[AVAILABLE DATA — start]
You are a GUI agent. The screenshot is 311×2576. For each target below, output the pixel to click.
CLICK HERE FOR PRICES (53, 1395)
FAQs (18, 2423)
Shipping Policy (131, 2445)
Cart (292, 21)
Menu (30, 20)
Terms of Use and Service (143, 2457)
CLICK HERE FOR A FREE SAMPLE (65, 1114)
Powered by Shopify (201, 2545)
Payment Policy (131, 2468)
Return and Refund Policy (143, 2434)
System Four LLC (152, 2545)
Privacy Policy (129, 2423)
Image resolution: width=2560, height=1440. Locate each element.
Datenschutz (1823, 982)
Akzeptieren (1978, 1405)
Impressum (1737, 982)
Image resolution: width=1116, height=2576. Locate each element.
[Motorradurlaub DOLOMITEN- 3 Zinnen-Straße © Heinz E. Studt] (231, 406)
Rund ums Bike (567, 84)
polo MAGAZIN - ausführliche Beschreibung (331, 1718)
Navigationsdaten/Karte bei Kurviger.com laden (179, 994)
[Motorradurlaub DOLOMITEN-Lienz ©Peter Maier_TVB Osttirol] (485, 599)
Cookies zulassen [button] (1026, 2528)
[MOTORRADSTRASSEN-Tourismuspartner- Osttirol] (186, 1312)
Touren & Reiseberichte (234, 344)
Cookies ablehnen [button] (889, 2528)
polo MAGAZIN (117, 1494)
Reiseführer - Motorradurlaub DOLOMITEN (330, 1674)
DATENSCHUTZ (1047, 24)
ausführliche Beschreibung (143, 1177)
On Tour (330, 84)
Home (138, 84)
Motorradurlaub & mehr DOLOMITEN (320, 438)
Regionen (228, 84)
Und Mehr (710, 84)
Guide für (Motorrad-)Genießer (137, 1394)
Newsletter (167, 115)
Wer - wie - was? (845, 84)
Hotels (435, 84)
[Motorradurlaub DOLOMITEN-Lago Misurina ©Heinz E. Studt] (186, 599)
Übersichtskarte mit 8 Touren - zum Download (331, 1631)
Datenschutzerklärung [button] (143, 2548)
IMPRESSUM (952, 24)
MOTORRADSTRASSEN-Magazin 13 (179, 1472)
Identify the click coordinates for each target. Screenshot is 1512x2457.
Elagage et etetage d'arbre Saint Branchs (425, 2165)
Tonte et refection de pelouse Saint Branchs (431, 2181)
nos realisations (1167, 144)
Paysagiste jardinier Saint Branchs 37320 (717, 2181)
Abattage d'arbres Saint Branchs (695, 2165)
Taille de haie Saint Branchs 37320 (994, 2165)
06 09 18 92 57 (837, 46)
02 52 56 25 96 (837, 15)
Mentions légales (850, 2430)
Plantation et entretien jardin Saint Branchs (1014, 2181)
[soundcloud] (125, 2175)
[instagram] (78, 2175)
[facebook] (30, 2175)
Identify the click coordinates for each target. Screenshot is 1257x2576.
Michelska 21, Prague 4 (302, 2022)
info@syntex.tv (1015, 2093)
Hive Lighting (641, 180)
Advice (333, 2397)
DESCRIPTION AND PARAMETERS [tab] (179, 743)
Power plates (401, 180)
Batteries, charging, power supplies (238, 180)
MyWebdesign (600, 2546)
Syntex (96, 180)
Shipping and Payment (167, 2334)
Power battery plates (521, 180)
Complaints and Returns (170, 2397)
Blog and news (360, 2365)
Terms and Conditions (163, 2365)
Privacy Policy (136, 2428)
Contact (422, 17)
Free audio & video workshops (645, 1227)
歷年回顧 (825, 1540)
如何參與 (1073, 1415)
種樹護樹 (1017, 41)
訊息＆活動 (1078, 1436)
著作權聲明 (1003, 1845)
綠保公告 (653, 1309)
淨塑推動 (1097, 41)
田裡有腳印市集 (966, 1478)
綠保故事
[AVAILABLE DATA — finish]
* TASK: Only the lines above starting at the one containing "Paysagiste jardinier Saint" and ending at the one containing "Advice (333, 2397)", both included, are to be returned, exactly as they read.

* OUTPUT FOR THIS TASK:
Paysagiste jardinier Saint Branchs 37320 (717, 2181)
Abattage d'arbres Saint Branchs (695, 2165)
Taille de haie Saint Branchs 37320 (994, 2165)
06 09 18 92 57 (837, 46)
02 52 56 25 96 (837, 15)
Mentions légales (850, 2430)
Plantation et entretien jardin Saint Branchs (1014, 2181)
[soundcloud] (125, 2175)
[instagram] (78, 2175)
[facebook] (30, 2175)
Identify the click coordinates for each target. Screenshot is 1257x2576.
Michelska 21, Prague 4 (302, 2022)
info@syntex.tv (1015, 2093)
Hive Lighting (641, 180)
Advice (333, 2397)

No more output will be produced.